- INSTRUCTION 1:
Answer these questions about the March 17, 1922 speech on the tariff:
(a) How many short sentences does the speaker say hold a whole compendium of wisdom on the tariff?
(b) If not a political one, what kind of question does the speaker call the tariff question?
(c) According to the quoted manifesto, what will the result be?

- EXTRACT PROVIDED:
++++++

March 17, 1922 (14th Parliament, 1st Session)


Alan Webster Neill



So far as my memory goes, I think it expires some time this year-in June or July; and I earnestly hope the Government will take such steps as not to perpetuate it.
We now come to that much vexed and-wearisome subject of the tariff. I will, however, promise hon. members that I will try to attack it from a somewhat different angle. I have in my hand, I think, a whole compendium of a great deal of wisdom on the tariff, comprised in two short sentences, which, I think, ought to be printed and hung up in every hall, committee room and office in this building. This is not my own composition:
1. That free trade and protection offer an interminable case for counsel on both sides.
That is one postulate.
2. That it is perfectly easy for anyone who takes the trouble to study both sides to make out a good case for either.
If hon. members appreciated those two axiomatic propositions, what a lot of trouble and discussion would be saved! I heartily agree with the first proposition, and for that reason I do not, for one moment, propose to endeavour to convert any hon. member to my way of thinking on the tariff question. When hon. members from the prairies say that they are in favour of free trade, I am perfectly willing to accept their word;
I do not need to be convinced about the matter. I am willing to believe they know their business best and what would be best for that section. The tariff question is not a political one, but a geographical one, and you cannot change a man's belief, supposing you talked to him from now to Doomsday. The only way to change his belief would be to change his environment. If you take an Ontario manufacturer and transplant him into the district which these hon. gentlemen represent, you will see how soon he too will become a free trader. The converse holds good; put a man from the prairies into British Columbia or Quebec, and he will very soon have a change of tariff belief. But until that is done it is useless to try to convert hon. members, because they are most familiar with conditions in their part of the country, and surely they know best. Even if we could find some weakling who

allowed his opinion to be changed by any poor argument that might be advanced, that would not amount to much, because every hon. member is, I am sure, pledged to his constituents in some measure on the tariff, and he would be bound to vote in accordance with the wishes of those who elected him. I will not, therefore, give my own opinion on this question: I will only state what we in British Columbia, or at least, the section which I represent, want and as to that I will quote, if you will permit me, a very few words from a manifesto which I issued at the time of my election. It comprises my sentiments in a very few words:
The Tariff will not be settled on political but on geographical lines as each section of the country wants a different tariff. The result will be a compromise.

++++++

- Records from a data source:
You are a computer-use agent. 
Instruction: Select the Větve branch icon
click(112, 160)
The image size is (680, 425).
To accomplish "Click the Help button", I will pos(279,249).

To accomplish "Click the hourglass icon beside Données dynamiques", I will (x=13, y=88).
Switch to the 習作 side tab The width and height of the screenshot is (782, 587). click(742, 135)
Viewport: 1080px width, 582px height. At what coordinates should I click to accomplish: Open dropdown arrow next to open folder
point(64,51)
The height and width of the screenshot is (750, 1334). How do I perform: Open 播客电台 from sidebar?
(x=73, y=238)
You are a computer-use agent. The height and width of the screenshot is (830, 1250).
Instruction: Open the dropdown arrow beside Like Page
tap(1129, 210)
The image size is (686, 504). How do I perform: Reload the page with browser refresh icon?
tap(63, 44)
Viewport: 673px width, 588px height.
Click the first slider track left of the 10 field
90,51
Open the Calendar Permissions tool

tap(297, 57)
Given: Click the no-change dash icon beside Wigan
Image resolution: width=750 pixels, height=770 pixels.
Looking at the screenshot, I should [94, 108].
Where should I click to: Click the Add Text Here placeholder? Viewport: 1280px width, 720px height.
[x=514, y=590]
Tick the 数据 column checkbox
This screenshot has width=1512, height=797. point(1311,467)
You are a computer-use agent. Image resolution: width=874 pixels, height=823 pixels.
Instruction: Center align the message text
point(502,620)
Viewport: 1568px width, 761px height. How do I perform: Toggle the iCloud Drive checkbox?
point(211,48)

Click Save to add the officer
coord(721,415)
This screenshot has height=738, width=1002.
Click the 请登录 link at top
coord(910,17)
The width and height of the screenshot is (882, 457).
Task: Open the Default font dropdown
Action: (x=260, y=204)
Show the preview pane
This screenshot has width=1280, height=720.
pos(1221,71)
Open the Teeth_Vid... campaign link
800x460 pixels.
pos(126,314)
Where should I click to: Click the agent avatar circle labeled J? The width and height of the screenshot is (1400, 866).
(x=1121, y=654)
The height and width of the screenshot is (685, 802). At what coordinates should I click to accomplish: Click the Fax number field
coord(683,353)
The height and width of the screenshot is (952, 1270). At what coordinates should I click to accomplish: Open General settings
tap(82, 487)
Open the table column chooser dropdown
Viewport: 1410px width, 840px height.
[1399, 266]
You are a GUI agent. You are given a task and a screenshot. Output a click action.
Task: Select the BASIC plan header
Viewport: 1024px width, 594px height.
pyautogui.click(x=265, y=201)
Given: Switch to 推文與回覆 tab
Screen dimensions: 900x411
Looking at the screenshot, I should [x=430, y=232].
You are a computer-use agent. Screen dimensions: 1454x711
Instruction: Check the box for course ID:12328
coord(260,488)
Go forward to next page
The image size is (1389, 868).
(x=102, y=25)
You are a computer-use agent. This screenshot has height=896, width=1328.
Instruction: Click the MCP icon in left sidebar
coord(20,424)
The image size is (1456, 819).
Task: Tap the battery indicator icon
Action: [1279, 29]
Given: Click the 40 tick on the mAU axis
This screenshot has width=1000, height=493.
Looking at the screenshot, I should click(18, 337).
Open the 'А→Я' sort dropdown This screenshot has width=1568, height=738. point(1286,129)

++++++

- INSTRUCTION 2: In the listing, update the part that opens with the line containing "The height and width of the screenshot is (952, 1270)." and closes with the line containing "pyautogui.click(x=265, y=201)" by replacing "General settings" with "Display settings" and changing nothing else. Return only those lines.

- TASK RESULT 1:
(a) Two
(b) A geographical one
(c) A compromise

- TASK RESULT 2:
The height and width of the screenshot is (952, 1270). At what coordinates should I click to accomplish: Open Display settings
tap(82, 487)
Open the table column chooser dropdown
Viewport: 1410px width, 840px height.
[1399, 266]
You are a GUI agent. You are given a task and a screenshot. Output a click action.
Task: Select the BASIC plan header
Viewport: 1024px width, 594px height.
pyautogui.click(x=265, y=201)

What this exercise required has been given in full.